= WHAT YOU SHOULD DO =
Write out the records below as a numbered list, leaving out any blank lines and omitting the pictures.
EXTRACTED DATA START
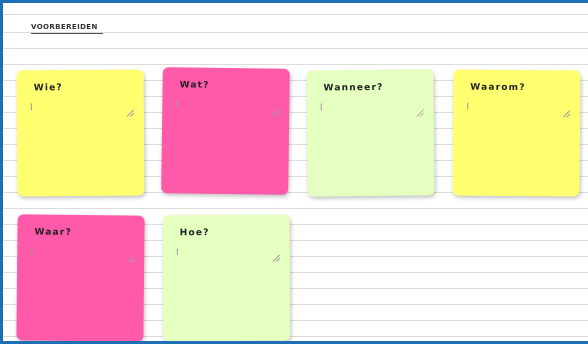 The height and width of the screenshot is (344, 588). I want to click on note-label: Wat?, so click(194, 86).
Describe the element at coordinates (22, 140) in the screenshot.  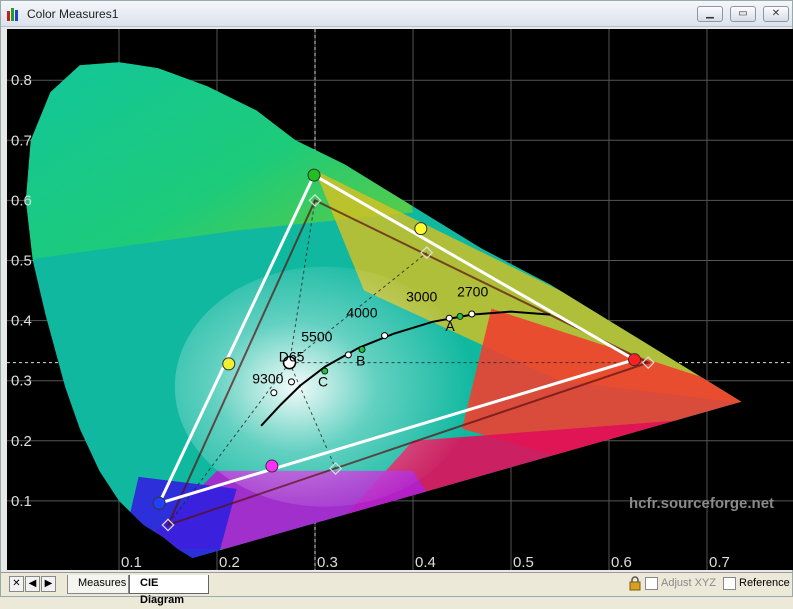
I see `y-tick-label: 0.7` at that location.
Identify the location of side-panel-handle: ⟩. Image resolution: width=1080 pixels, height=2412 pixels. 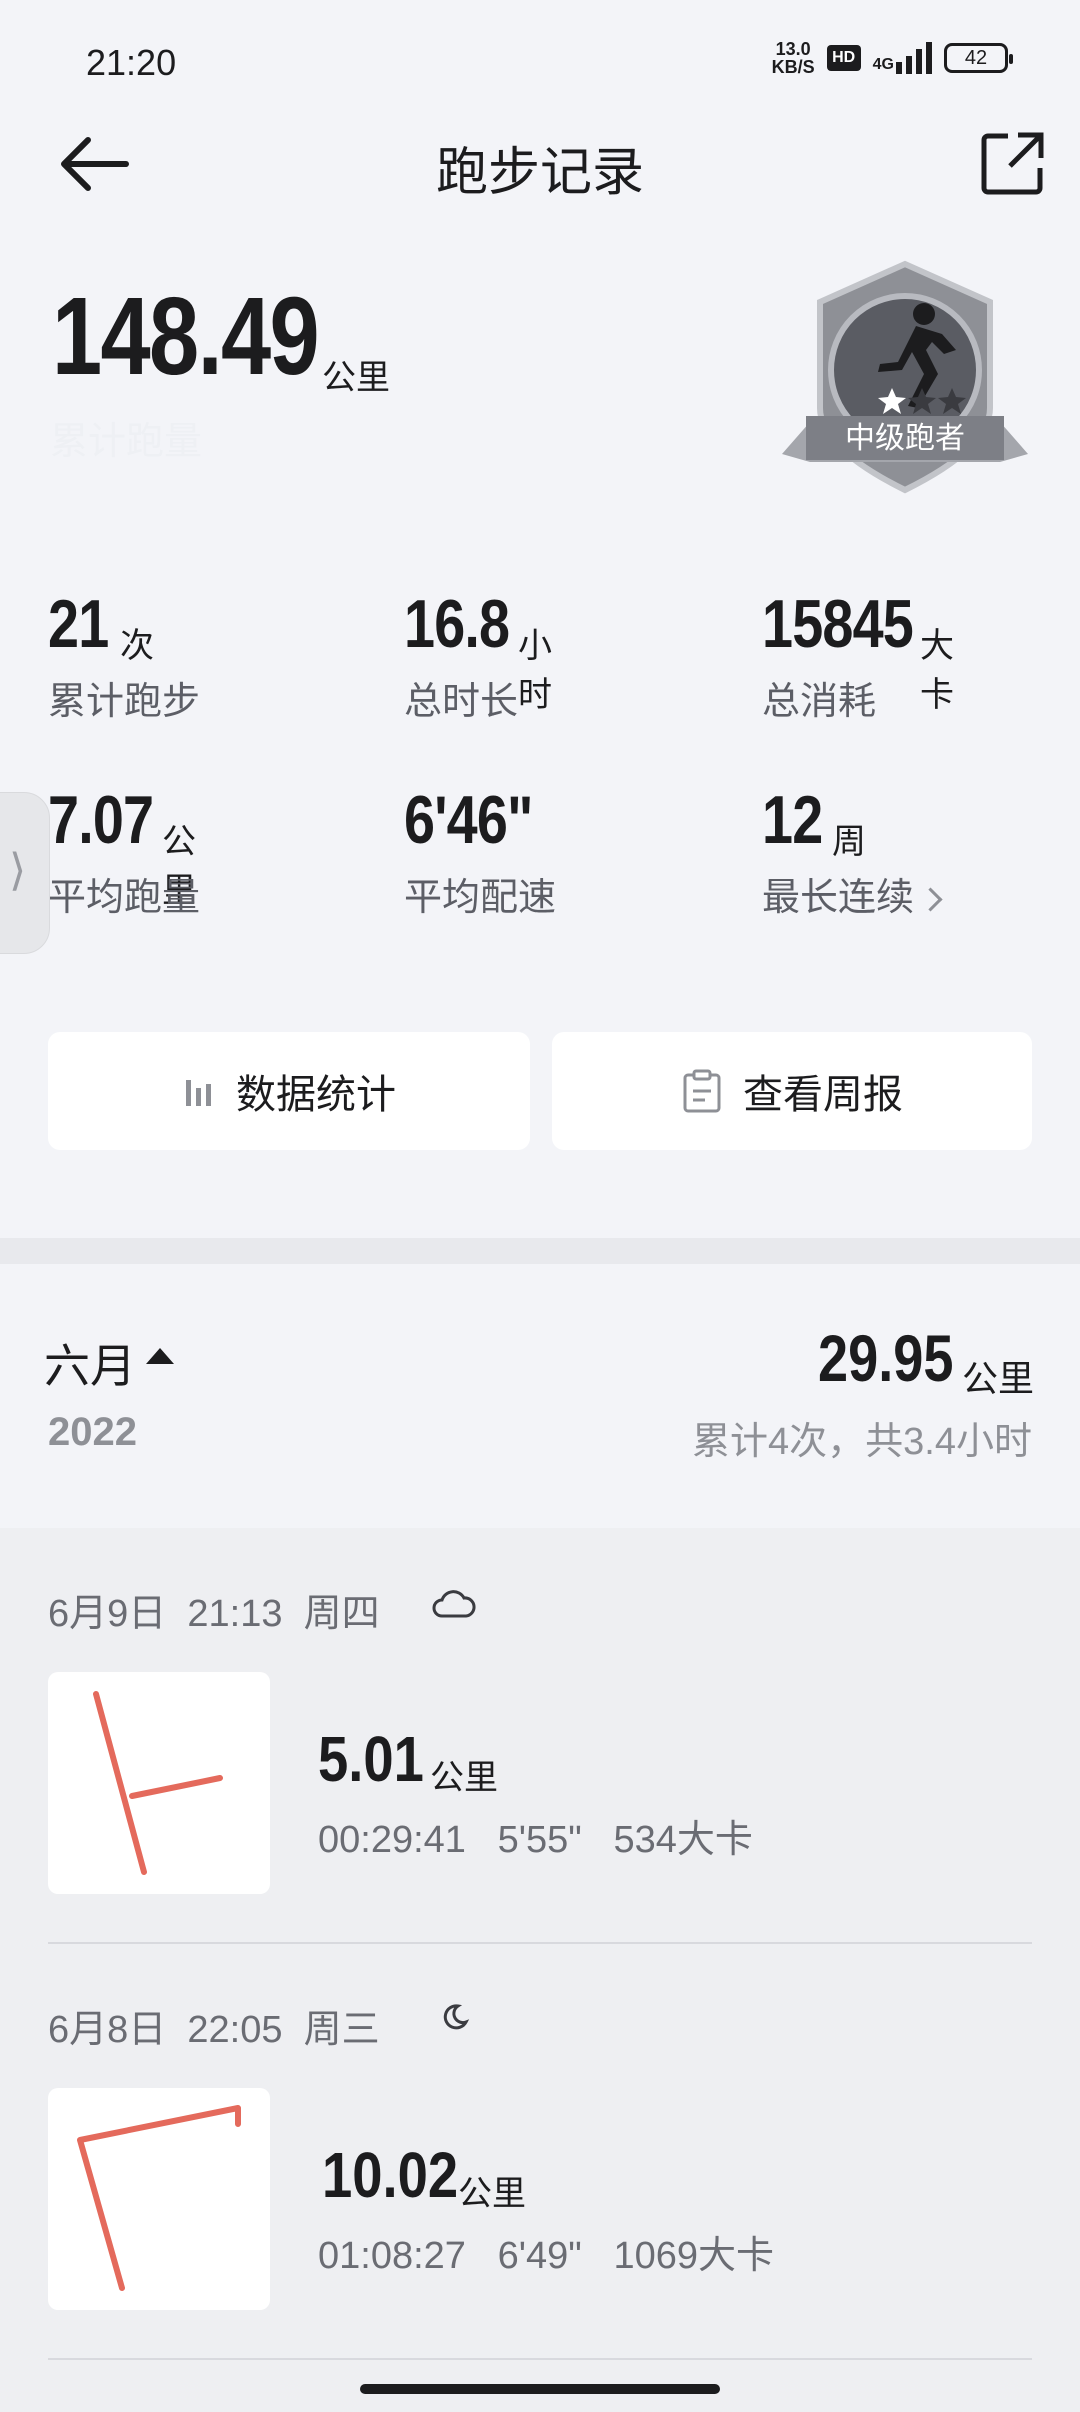
(25, 873).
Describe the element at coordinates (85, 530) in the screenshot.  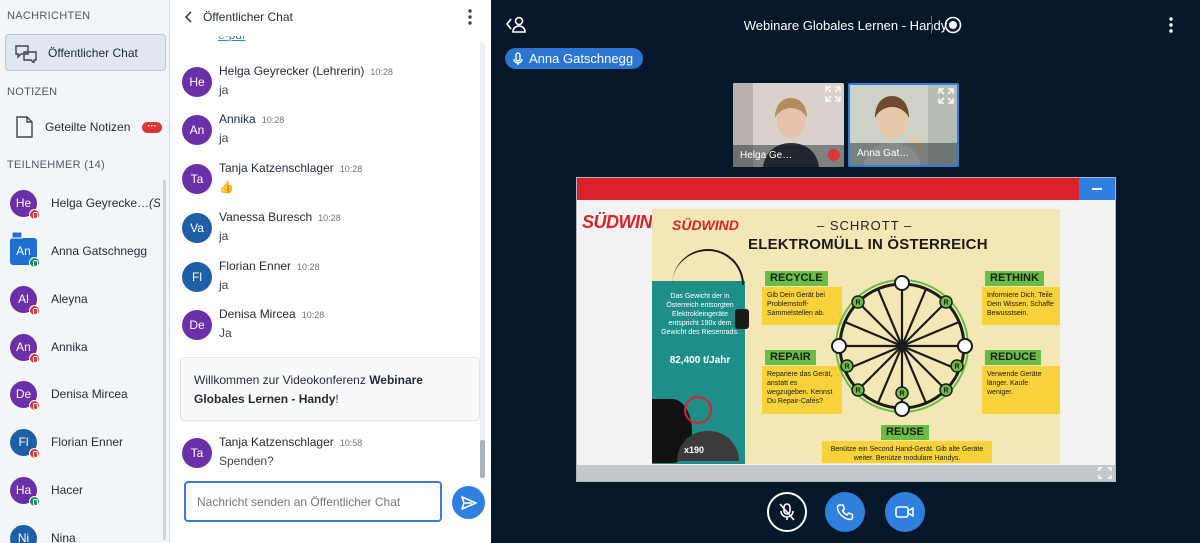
EXTRACTED DATA END
= ANSWER AREA =
1.  The height and width of the screenshot is (344, 588). I want to click on note-label: Wat?, so click(194, 86).
2. Describe the element at coordinates (22, 140) in the screenshot.  
3. I see `y-tick-label: 0.7` at that location.
4. Identify the location of side-panel-handle: ⟩. Image resolution: width=1080 pixels, height=2412 pixels. 
5. (25, 873).
6. Describe the element at coordinates (85, 530) in the screenshot.  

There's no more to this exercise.